Having been raised in churches all my life, having done the double, triple, renewing salvation genuflect that Baptist kids do over their lives, knowing the plan of salvation in scripture form, calling card form, bracelet form, code form— you’d think that I was duly saved.  You don’t really have to do it so many times.

Until your life is at stake.

Coming out to myself really hit me hard.  It threw my sense of what I could believe in the Bible.  Waking up to the idea that I had been misinformed at such a deep level about who I was, and what I was, made me wonder if the Bible (or Christians) could get wrong how God felt about being gay, what else could they get wrong?  It threw me, too, into a world where I felt pretty lost.

But then one day, I found Anne Lamott.  Actually, she was given to me, and the man who gave her book to me said, “Many people who have lost their faith have found it again after reading this book.”
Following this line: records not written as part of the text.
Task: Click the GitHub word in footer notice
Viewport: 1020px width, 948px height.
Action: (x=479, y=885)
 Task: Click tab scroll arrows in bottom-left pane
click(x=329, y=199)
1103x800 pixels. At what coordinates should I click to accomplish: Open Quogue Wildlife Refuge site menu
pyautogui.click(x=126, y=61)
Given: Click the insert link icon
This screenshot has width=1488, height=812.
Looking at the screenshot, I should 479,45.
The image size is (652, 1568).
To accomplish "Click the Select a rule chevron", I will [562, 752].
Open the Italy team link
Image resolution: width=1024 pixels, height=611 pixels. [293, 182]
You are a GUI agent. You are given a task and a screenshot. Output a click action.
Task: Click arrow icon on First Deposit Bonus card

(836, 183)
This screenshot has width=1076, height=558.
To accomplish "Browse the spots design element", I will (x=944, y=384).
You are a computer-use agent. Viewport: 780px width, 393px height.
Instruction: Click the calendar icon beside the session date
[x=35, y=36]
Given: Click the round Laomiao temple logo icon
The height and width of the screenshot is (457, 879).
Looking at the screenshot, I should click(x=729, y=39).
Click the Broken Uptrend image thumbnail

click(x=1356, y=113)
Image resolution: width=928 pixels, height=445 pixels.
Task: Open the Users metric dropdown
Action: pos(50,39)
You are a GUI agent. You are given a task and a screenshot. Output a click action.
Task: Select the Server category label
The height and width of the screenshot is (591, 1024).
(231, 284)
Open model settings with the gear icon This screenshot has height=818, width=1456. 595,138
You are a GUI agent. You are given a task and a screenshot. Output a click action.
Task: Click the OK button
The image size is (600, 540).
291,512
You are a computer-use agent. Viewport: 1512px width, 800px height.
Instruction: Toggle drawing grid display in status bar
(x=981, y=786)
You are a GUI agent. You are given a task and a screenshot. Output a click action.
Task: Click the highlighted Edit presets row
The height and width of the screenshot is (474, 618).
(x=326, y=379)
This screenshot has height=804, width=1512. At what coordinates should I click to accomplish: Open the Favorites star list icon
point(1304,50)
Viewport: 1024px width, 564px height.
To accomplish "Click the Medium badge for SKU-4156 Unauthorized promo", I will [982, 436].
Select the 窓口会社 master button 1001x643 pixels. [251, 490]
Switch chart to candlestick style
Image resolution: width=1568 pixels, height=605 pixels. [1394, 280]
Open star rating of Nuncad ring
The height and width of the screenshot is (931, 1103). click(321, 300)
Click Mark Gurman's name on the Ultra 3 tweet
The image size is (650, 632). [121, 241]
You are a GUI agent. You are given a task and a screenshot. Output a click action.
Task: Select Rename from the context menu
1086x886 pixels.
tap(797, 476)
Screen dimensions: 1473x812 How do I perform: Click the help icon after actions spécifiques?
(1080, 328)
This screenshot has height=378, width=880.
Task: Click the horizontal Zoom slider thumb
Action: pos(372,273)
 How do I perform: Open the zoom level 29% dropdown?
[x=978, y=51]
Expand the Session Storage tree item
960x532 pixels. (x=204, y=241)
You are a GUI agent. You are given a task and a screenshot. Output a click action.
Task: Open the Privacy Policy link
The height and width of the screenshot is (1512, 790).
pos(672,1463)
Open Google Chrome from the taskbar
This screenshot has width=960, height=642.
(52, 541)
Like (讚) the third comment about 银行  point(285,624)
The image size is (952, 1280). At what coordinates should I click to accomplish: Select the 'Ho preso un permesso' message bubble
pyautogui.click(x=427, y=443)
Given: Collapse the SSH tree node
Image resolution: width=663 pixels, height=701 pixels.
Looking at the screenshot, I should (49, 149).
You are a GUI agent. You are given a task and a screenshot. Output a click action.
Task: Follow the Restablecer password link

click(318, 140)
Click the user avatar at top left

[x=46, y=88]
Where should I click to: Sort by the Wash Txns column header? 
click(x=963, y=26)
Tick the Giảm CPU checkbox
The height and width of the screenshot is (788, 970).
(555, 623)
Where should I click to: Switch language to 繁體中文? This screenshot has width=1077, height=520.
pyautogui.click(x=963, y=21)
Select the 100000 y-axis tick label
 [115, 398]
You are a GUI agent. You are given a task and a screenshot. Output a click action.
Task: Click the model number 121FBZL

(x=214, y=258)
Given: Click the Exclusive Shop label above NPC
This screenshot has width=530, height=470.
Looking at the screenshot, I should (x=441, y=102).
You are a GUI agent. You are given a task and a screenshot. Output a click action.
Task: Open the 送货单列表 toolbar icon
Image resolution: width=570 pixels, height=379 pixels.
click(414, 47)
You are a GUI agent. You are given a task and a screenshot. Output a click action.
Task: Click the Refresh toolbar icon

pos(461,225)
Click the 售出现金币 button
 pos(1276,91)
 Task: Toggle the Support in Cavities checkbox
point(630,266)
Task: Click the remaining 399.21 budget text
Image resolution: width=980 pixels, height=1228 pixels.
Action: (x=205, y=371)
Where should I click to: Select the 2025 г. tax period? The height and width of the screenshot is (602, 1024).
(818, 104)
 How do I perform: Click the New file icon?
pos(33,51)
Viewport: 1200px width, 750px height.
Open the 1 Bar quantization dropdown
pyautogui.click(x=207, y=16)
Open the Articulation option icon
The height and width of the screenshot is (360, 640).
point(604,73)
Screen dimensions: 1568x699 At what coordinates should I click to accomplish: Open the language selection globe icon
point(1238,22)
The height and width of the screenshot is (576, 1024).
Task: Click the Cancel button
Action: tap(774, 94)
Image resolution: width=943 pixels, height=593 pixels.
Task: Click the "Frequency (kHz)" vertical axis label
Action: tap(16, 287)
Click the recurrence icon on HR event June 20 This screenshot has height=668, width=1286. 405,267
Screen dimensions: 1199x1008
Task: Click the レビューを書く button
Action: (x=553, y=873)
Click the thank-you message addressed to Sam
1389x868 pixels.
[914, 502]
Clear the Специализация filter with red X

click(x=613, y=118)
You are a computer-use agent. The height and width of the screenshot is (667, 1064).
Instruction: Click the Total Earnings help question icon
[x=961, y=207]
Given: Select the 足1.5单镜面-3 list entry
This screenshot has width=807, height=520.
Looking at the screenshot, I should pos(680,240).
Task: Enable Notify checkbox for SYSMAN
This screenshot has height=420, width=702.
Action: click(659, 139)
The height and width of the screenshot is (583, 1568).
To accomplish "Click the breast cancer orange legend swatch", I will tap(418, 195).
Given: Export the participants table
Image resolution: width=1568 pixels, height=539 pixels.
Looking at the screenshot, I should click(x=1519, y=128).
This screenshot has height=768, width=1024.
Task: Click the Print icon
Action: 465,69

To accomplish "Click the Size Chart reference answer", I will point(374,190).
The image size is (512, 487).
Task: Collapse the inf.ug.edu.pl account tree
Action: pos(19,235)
He was a pastor in Oyster Bay, Peter Casparian, 1988 Quatrofilio Alfa Romeo-driving liberal Episcopal pastor preaching in an historic church, Christ Church, the church of Theodore Roosevelt.  Over croissants and jam outside of a French Bakery, I came out to him.  Because I was shaking, because I cried, and because I didn’t know what I wanted to believe any more, he said I should find a copy of Anne Lamott’s Traveling Mercies, that it would restore my faith, or at least calm my nerves.  I was frightened of churches, a little scared of the Bible…as if it were now riddled with land mines.  If I go to Romans, bam! If I head to Genesis, boom!

Traveling Mercies is Anne Lamott’s honest memoir of trying out church.  It’s not written like anything you’d find in a Christian bookstore.  It’s refreshing.  It comes at faith from a non-churched point of view.  God is surprising, he’s real, he’s around the corner; Anne is the kind of believer who questions God, gets upset with him, does things wrong! does things surprisingly well!  She is fearless in her attempts to believe in God, and in a quirky group of believers.  Thank God she didn’t go to a stuffy, we-have-all-the-answers church.

I’ve heard people come away loving this book–and I certainly did.  It renewed my faith despite having had it trounced by well-meaning folk.  She provided a way back to the parts of faith that I loved and remembered.  Faith is not Religion, but Religion can be made of Faith.  For her there are only two prayers, “Help me, help me, help me!” and “Thank you, thank you, thank you.”   I think that sums up most prayers well.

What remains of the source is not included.